Confusion with two Birthday problems questions

I have been trying to understand the difference between Problem 1 and Problem 3 in the Four Birthday Problems in Week 1.

Problem 1 is worded as: given a pre-defined date, what is the value of `n` such that the probability of having a match is greater than or equal to 0.5?

Problem 3: given a classroom with students, what is the value of `n` such that the probability of having a match is greater than or equal to 0.5 for any two students?

I get the Problem 3 is including the ‘for any two students’ but isn’t that implied in Problem 1 as well? Since I am a not able to properly understand the distinction between the two it’s impeding my understanding of the analytical solutions as well.

I apologize if this is a poor question but would love to know about an approach that sheds more light into the distinction between the two

Thank you!

Hi @Ritesh1227,

Firstly, welcome to our community! Sor for the late response.

There is no need to apologize, both three problems look quite similar indeed.

The difference between problems 1 and 2 is essentialy what you’ve stated.
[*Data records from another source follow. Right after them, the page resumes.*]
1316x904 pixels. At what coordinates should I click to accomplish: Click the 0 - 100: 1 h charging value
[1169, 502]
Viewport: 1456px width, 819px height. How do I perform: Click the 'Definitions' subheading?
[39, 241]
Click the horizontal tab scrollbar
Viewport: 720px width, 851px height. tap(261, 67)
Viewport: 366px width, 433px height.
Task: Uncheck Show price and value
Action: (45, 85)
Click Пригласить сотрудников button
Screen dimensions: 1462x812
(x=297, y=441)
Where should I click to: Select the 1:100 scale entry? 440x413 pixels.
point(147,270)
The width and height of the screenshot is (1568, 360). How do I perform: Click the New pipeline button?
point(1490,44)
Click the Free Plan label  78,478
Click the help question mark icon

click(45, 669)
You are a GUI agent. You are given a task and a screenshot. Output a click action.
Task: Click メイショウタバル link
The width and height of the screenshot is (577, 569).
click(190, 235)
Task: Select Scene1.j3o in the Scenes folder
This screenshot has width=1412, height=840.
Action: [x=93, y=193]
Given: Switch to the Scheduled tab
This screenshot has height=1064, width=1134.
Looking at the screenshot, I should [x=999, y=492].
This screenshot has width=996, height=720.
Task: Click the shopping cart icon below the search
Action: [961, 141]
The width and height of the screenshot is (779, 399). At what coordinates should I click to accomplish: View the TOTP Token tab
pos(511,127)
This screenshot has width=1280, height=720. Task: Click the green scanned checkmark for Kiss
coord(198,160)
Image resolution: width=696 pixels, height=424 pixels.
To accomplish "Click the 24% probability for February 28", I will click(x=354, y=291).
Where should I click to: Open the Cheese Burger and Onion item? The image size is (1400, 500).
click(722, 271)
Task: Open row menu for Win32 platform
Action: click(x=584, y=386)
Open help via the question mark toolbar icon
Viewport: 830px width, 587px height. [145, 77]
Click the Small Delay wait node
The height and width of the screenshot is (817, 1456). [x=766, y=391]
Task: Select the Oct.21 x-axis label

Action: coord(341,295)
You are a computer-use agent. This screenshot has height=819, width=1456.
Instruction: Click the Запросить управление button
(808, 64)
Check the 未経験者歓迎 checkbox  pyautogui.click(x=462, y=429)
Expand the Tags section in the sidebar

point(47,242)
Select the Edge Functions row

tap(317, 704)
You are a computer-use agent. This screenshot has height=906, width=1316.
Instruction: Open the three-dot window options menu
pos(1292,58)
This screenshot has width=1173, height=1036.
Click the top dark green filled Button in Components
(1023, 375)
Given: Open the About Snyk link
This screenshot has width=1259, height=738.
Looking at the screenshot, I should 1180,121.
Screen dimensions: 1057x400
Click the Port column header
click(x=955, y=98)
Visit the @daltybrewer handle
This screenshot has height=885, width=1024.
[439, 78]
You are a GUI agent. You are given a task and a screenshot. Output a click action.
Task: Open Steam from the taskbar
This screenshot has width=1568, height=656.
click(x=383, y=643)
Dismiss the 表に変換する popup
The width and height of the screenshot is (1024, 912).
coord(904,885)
In problem 1, you have fixed a date and you are comparing it with every student in the classroom.

Problem 3 however, there is no fixed date, but you are looking for (at least) two students that match their birthday.

Problem 1 is a bit simpler in the sense that you must compare all students with one fixed date, whereas in problem 3 the comparsion occurs within the classroom.

I hope that this makes everything clear. If not, please let me know.

Thanks,
Lucas

@Ritesh1227

Assumption: We will give names to the two Calsses as Class A and Class B.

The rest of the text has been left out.